Description
Poetry. Literary Nonfiction. Translated from the Italian, and with a preface by John Taylor. Alfredo de Palchi, NIHIL. A profound book of poetry and prose in which the author imaginatively floats down the river of his youth, the Adige, describing scenes of beauty and horror, and commenting upon them. Each section of NIHIL leads to more remote reaches of human experience and understanding.
"Alfredo, dearest Lion! NIHIL offers superb reading and delightfully makes the reader lose his or her existential bearings. Page after page, I feel as if I am dangling from a kind of Judgment and never propped up by the earth. As if the earth, the river, the same memories that have constituted the earth, the same Time that has made up the earth, were your jungle, your realm, whereas we had been sentenced to the perspective of an endless suspended punishment. The prose parts, which especially reveal your poetic craft, create an apocalyptic impression in which gentleness—barred from the human race, which does not even establish its own kingdom—ultimately falls only to those unhappy animals that you embrace one by one. The victims."—Cristina Annino
Author Bio
Alfredo de Palchi was born in Legnano (near Verona) in 1926. After sojourns in Paris and Barcelona in the 1950s, he moved to the United States in 1956. His first poetry collection was Sessioni con l'analista / Sessions with My Analyst (1967). Xenos Books has published three bilingual editions of de Palchi's work: THE SCORPION'S DARK DANCE (1993), ANONYMOUS CONSTELLATION (1997) and ADDICTIVE AVERSIONS (1999). In 2013, Chelsea Editions issued his PARADIGM: NEW AND SELECTED POEMS 1947-2009, with Italian and English texts of his lifework. Books about the poet include: A Life Gambled in Poetry: Homage to Alfredo de Palchi (Gradiva Publications, 2011); Guiseppe Panella, The Poetry of Alfredo de Palchi: An Interview and Three Essays (Chelsea Editions, 2013); and Giorgio Linguaglossa, La poesia di Alfredo de Palchi (Edizioni Projetto Cultura, 2017). He lives in Manhattan.

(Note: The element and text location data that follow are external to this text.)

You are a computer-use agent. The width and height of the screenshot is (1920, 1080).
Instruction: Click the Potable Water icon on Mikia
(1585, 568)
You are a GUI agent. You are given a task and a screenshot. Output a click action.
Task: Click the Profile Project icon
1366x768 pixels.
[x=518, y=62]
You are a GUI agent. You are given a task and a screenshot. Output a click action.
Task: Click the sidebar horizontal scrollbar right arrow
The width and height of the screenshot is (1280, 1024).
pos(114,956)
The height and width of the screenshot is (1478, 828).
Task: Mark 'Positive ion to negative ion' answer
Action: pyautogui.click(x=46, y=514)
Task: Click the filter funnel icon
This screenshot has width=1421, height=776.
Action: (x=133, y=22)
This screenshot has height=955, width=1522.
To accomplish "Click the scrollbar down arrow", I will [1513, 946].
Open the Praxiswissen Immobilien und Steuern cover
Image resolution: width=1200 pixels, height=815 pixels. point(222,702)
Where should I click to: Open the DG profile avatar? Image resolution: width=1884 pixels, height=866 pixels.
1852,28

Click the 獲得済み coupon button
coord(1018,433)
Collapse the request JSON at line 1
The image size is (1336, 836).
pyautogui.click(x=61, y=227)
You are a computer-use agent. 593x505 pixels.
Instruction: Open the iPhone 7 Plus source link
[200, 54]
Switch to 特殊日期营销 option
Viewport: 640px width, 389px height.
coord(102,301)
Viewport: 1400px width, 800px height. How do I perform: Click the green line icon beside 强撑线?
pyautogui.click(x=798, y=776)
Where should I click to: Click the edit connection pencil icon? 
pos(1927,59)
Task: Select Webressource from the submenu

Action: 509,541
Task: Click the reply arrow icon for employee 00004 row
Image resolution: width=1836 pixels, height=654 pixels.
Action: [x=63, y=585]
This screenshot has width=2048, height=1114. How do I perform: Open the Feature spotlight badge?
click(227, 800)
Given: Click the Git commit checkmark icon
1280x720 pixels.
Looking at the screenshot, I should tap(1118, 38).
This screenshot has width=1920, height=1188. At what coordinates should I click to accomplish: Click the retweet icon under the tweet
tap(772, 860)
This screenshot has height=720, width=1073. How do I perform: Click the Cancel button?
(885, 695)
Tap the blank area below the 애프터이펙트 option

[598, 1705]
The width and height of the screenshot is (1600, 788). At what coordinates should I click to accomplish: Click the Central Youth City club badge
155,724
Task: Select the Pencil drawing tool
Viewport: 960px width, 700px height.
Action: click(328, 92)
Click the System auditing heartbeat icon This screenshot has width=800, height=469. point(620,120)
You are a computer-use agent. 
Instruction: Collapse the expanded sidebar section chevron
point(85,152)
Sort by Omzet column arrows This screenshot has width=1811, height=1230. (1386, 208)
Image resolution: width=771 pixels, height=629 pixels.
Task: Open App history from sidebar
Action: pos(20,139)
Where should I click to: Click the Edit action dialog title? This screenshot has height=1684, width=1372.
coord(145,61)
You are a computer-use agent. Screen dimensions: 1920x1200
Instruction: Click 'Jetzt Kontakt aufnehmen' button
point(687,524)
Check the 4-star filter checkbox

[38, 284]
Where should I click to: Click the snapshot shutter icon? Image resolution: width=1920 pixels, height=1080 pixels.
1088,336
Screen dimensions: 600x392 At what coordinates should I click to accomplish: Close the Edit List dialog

Author City: NEW YORK, NY USA
John Taylor is an American writer, critic and translator who lives in France. In 2013, he won the Raiziss-de Palchi Translation Fellowship from the Academy of American Poets for his project to translate the Italian poet Lorenzo Calogero. This book was published as An Orchid Shining in the Hand: Selected Poems 1932-1960 by Chelsea Editions in 2015. Taylor has translated several French poets, including Philippe Jaccottet, Jacques Dupin, Pierre-Albert Jourdan, José-Flore Tappy, Louis Calaferte, and Pierre Chappuis. His critical essays on European literature have been gathered in five volumes by Transaction Publishers. He is the author of several volumes of prose and poetry, three of which have been published by Xenos Books: THE APOCALYPSE TAPESTRIES (2004), Now the Summer Came to Pass and THE DARK BRIGHTNESS (2017).